───── Dataset extract ─────

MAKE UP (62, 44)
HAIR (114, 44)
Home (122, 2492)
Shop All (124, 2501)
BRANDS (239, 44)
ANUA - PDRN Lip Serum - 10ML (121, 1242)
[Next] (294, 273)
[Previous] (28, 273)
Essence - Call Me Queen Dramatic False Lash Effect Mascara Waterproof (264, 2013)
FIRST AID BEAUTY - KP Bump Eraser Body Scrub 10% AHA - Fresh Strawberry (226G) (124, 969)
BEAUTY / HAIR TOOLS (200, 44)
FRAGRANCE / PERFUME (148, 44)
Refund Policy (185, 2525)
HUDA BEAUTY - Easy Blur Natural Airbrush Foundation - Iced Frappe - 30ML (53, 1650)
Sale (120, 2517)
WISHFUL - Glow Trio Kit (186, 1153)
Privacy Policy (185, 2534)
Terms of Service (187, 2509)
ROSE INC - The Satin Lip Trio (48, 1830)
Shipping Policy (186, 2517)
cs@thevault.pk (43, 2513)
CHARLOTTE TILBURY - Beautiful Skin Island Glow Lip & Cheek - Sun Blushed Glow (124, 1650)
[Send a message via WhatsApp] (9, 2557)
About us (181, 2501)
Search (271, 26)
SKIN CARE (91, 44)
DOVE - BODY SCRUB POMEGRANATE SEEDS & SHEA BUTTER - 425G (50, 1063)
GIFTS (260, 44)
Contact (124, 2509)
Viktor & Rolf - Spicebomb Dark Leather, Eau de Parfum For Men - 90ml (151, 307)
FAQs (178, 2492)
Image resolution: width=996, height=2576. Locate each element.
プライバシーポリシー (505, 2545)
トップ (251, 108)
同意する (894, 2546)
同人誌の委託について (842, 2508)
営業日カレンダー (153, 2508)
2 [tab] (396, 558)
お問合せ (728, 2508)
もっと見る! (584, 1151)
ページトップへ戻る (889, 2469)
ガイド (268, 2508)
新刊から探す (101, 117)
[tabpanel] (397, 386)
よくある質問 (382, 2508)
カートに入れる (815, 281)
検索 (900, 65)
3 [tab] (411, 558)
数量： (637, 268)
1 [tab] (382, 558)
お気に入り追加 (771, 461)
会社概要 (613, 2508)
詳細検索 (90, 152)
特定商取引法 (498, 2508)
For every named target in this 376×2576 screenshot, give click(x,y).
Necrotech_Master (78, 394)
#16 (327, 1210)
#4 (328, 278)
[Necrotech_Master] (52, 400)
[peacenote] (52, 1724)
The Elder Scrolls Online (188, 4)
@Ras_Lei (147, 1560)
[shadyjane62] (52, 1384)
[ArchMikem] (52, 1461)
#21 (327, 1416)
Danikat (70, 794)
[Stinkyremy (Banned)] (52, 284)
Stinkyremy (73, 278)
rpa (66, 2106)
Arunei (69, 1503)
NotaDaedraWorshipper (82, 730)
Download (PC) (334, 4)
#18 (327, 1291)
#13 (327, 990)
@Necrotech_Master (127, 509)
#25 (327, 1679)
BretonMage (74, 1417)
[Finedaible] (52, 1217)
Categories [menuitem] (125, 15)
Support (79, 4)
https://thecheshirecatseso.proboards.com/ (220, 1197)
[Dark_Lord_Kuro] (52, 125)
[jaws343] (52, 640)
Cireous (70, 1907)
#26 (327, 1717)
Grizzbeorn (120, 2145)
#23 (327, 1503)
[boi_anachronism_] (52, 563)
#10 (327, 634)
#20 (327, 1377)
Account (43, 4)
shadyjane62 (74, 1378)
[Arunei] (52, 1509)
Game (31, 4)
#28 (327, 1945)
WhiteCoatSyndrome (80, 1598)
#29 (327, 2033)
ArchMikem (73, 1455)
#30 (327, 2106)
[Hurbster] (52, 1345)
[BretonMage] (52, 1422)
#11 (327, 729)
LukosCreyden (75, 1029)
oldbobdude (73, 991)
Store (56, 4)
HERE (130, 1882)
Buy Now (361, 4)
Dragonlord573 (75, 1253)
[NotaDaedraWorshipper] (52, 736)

─────

▶ Task to carry out:
Could you please report how many lines of the listing above hold the word "BEAUTY"? Only the number is needed.

▶ Response area:
3